▶ _EXERCISE MATERIAL_
----------
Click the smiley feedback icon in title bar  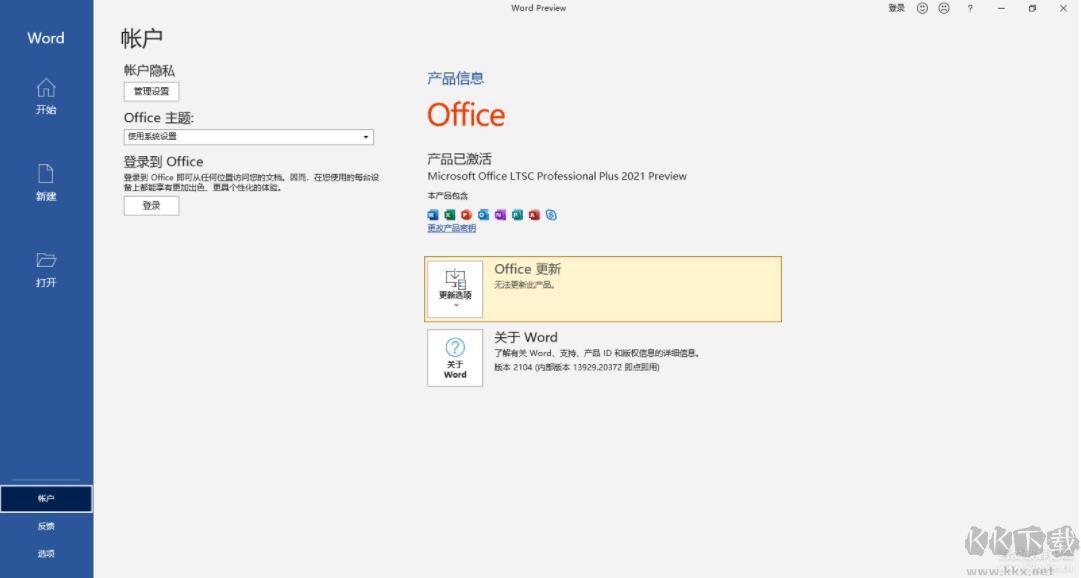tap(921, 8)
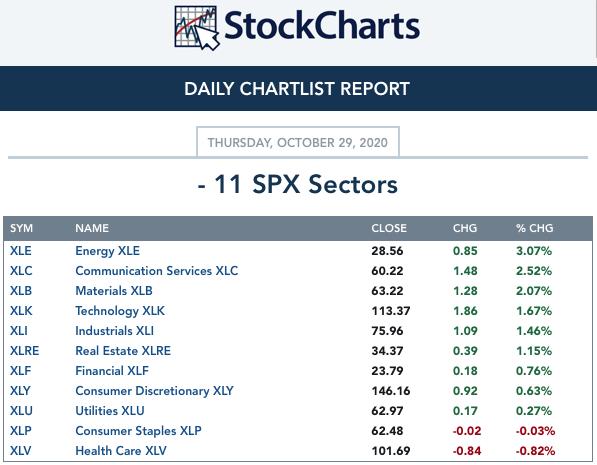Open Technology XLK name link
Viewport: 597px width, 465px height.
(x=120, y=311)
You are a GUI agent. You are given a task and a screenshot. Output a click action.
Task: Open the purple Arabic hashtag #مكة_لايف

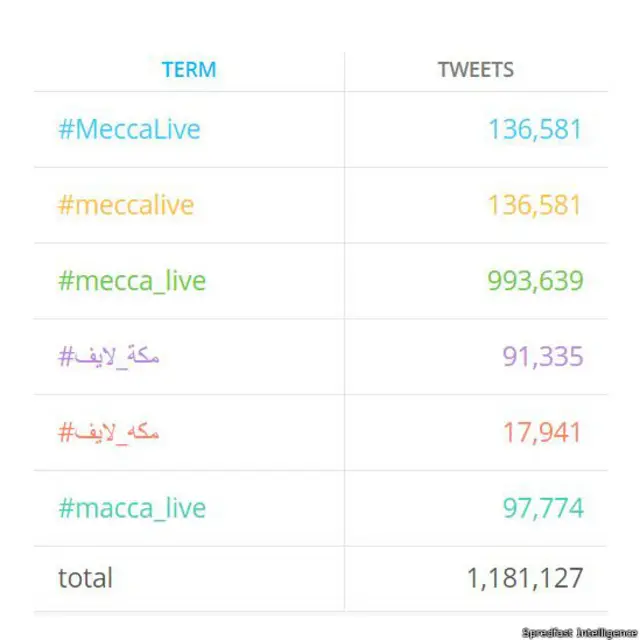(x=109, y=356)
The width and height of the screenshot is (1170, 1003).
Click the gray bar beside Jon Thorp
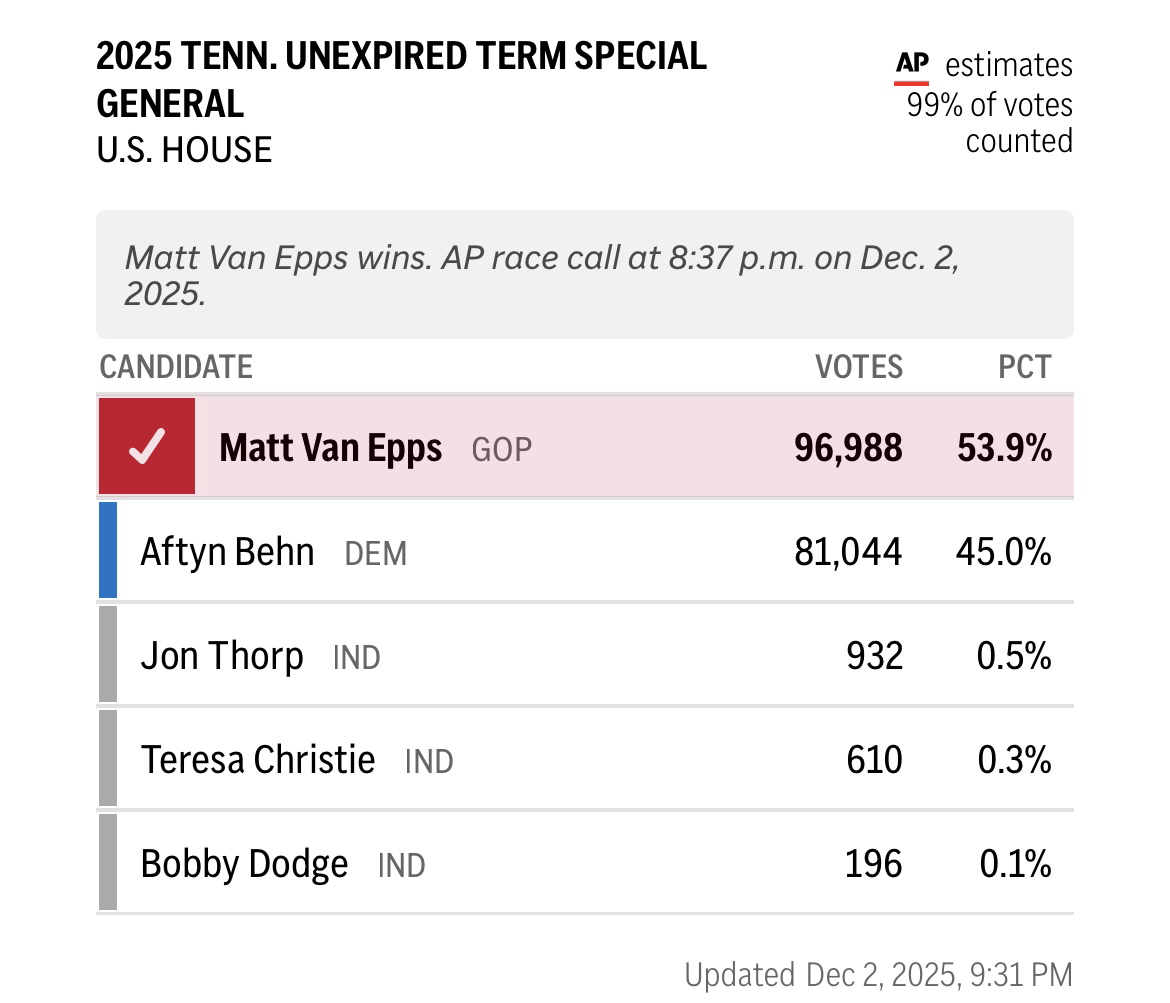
----------
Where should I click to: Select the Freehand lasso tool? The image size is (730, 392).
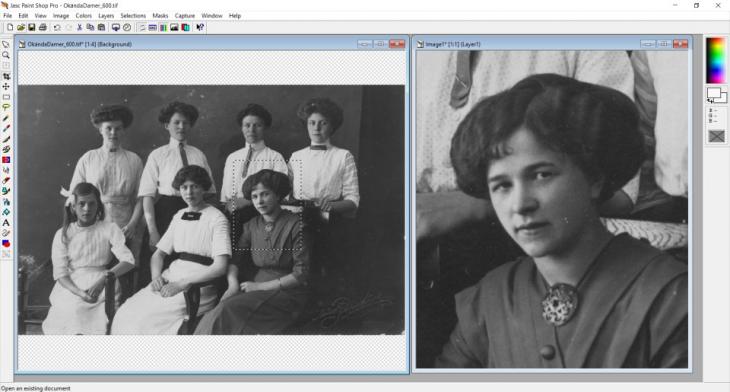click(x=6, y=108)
----------
Which lines of the items above contain the word "screenshot"? Pick out each one and copy it in full.

▶ _SOLUTION FOR THIS EXERCISE_
You are a GUI agent. You are given a task and a screenshot. Output a click action.
The width and height of the screenshot is (1170, 1003).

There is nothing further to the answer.